BEGIN

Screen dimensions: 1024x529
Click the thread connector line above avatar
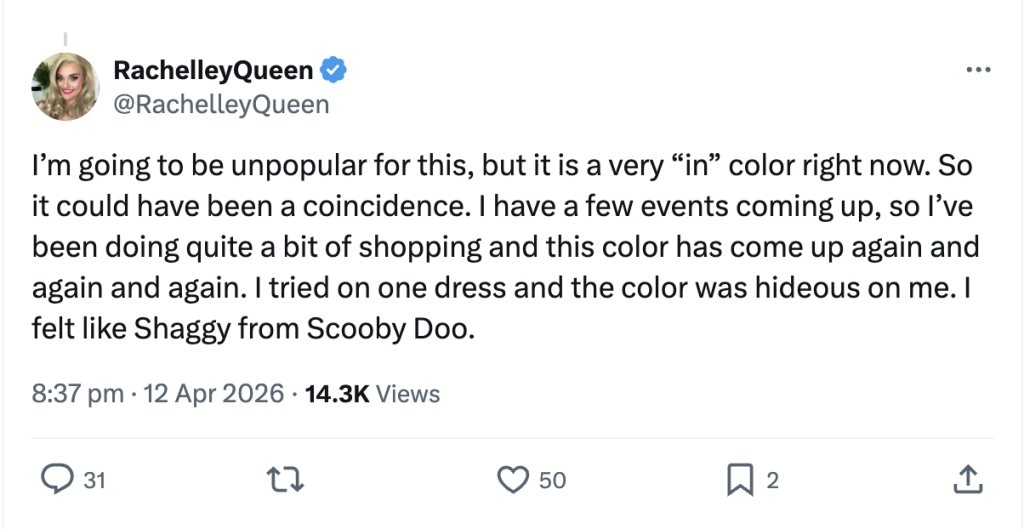click(66, 41)
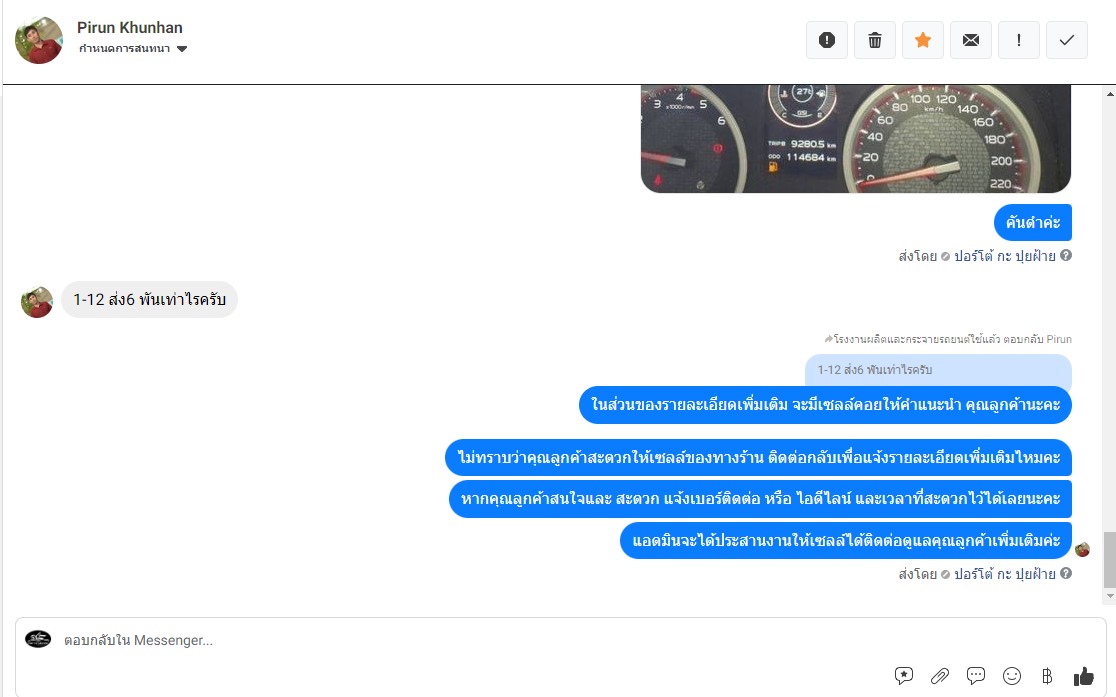Click Pirun Khunhan profile name
The image size is (1116, 697).
tap(130, 28)
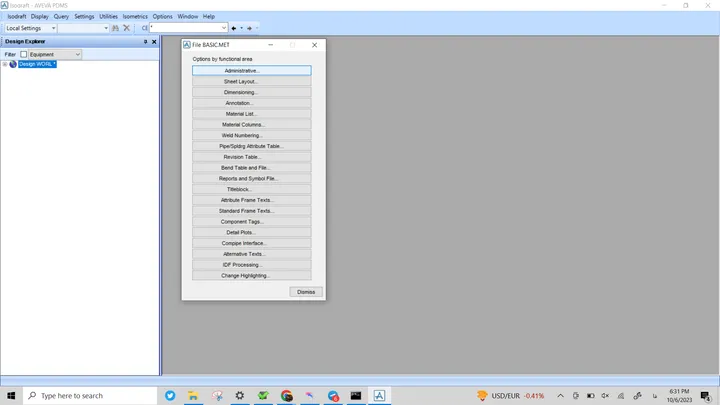Image resolution: width=720 pixels, height=405 pixels.
Task: Enable the Filter checkbox in Design Explorer
Action: 23,54
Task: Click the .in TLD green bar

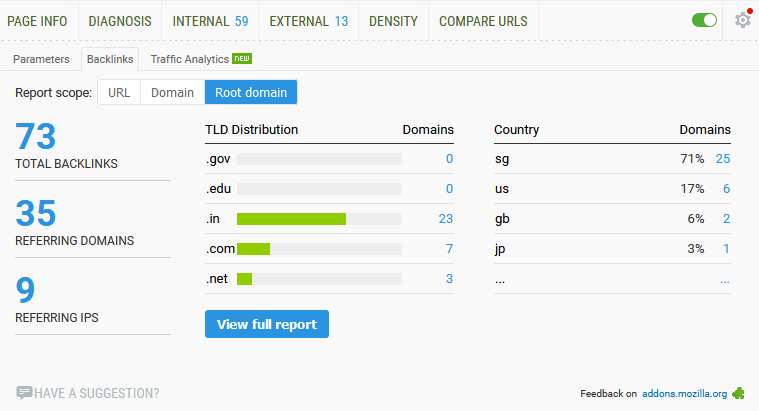Action: [x=291, y=219]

END

YOUR GOAL: Repeat the data word for word. Images are not part of the copy.

TASK RESULT:
Screen dimensions: 1024x529
Click the thread connector line above avatar
click(66, 41)
Click Pirun Khunhan profile name
The image size is (1116, 697).
tap(130, 28)
Image resolution: width=720 pixels, height=405 pixels.
Task: Enable the Filter checkbox in Design Explorer
Action: 23,54
Task: Click the .in TLD green bar

Action: [x=291, y=219]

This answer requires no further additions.